### WHAT IS ASKED:
Reproduce the records, beginning at the line that has "Мультиплексный анализ (89, 454)" and stopping after the line that has "Главная (223, 49)". Switch "Спектрофотометрия" to "Спектроскопия" and leave everything else unchanged.

### GIVEN ENTRIES:
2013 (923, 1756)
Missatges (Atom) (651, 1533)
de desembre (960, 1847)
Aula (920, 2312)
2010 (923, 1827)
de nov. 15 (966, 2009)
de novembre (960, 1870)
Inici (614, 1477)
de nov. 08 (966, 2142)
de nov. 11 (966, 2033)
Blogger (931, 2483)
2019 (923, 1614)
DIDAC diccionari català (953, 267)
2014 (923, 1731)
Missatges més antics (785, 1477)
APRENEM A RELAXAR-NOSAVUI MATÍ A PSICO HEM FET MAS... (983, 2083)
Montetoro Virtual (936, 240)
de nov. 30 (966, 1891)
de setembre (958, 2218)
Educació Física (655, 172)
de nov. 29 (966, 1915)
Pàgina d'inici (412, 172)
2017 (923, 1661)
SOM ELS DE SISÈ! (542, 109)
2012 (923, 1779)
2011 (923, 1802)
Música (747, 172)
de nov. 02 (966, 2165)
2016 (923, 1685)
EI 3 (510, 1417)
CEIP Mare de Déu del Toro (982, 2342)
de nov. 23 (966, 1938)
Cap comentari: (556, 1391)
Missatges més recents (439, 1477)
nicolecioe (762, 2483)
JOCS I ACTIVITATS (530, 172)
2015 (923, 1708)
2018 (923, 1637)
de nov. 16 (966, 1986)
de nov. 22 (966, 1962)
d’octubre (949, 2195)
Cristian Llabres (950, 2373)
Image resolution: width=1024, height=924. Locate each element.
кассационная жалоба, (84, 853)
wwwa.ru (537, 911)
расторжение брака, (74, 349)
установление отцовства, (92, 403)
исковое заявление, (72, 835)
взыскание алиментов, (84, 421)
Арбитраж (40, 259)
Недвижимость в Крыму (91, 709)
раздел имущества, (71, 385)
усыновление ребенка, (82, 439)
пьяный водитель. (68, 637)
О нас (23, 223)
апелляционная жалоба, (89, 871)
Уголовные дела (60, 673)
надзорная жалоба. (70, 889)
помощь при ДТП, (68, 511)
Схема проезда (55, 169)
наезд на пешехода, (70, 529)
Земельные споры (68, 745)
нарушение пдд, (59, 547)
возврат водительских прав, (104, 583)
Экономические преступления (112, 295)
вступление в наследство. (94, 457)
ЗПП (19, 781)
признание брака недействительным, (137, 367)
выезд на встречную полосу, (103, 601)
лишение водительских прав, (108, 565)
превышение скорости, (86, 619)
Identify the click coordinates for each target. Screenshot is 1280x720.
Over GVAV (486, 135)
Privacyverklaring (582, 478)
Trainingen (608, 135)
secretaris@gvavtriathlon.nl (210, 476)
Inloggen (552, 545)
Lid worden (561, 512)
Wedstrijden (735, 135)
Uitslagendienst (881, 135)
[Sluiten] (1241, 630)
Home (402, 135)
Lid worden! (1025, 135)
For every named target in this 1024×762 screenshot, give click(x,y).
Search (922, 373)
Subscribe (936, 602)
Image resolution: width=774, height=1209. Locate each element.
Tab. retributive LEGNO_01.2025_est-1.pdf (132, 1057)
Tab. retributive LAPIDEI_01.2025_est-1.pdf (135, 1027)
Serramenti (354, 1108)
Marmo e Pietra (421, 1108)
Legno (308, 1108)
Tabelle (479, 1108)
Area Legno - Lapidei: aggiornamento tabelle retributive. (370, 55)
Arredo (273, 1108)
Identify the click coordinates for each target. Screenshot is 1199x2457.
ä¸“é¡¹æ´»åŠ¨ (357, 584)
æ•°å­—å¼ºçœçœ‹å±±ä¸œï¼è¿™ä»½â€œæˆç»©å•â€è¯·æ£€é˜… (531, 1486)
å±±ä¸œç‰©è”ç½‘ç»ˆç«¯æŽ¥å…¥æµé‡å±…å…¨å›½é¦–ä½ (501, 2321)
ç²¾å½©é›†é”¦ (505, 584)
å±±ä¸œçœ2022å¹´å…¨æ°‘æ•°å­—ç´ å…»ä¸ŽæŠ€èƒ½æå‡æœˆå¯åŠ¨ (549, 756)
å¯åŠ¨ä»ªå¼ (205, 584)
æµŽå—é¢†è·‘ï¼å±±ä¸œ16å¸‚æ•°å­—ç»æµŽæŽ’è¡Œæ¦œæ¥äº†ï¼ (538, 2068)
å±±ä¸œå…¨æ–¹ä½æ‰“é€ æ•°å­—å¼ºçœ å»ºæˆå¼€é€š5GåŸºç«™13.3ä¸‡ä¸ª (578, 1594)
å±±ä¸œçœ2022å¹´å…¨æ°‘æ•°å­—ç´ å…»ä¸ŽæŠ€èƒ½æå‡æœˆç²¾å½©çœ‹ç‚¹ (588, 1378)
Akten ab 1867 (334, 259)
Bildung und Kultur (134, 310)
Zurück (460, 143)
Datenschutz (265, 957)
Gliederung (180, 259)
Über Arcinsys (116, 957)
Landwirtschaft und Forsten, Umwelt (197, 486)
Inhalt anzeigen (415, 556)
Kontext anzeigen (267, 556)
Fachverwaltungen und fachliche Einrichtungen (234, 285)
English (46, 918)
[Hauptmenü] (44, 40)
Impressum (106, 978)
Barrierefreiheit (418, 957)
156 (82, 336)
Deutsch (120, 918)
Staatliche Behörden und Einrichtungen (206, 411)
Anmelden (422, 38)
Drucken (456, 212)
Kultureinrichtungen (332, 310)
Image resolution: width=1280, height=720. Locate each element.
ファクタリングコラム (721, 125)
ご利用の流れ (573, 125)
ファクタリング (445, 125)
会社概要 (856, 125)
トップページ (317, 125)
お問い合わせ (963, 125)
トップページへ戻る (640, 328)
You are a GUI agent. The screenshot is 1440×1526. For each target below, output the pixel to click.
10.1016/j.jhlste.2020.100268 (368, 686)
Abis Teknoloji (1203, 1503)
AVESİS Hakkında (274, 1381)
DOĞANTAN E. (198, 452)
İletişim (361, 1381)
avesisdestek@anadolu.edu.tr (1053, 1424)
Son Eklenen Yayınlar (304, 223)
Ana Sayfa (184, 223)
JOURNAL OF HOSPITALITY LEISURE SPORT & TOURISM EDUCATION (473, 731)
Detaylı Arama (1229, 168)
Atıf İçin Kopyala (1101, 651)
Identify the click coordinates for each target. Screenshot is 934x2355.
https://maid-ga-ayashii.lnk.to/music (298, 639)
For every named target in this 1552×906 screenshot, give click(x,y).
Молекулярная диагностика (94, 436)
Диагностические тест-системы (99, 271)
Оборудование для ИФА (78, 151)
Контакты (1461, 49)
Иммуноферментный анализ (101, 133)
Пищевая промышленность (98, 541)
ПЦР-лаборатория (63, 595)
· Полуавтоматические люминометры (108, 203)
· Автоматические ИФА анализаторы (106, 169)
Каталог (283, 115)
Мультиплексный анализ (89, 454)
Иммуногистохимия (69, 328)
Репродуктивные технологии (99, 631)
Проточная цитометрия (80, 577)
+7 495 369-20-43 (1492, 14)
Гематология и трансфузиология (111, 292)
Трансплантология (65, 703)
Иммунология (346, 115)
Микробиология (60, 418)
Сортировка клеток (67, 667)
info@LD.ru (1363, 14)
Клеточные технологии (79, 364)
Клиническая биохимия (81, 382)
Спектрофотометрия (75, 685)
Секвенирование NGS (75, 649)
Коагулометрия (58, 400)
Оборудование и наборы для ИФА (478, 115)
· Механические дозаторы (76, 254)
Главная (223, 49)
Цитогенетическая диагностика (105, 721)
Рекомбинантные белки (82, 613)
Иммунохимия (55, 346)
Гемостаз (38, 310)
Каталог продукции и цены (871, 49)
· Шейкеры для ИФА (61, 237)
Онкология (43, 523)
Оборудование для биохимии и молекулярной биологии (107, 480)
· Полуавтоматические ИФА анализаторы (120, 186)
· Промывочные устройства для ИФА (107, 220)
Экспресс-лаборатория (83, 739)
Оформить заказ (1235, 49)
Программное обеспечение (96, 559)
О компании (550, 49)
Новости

### RESULT OF THIS TASK:
Мультиплексный анализ (89, 454)
Иммуногистохимия (69, 328)
Репродуктивные технологии (99, 631)
Проточная цитометрия (80, 577)
+7 495 369-20-43 (1492, 14)
Гематология и трансфузиология (111, 292)
Трансплантология (65, 703)
Иммунология (346, 115)
Микробиология (60, 418)
Сортировка клеток (67, 667)
info@LD.ru (1363, 14)
Клеточные технологии (79, 364)
Клиническая биохимия (81, 382)
Спектроскопия (75, 685)
Секвенирование NGS (75, 649)
Коагулометрия (58, 400)
Оборудование и наборы для ИФА (478, 115)
· Механические дозаторы (76, 254)
Главная (223, 49)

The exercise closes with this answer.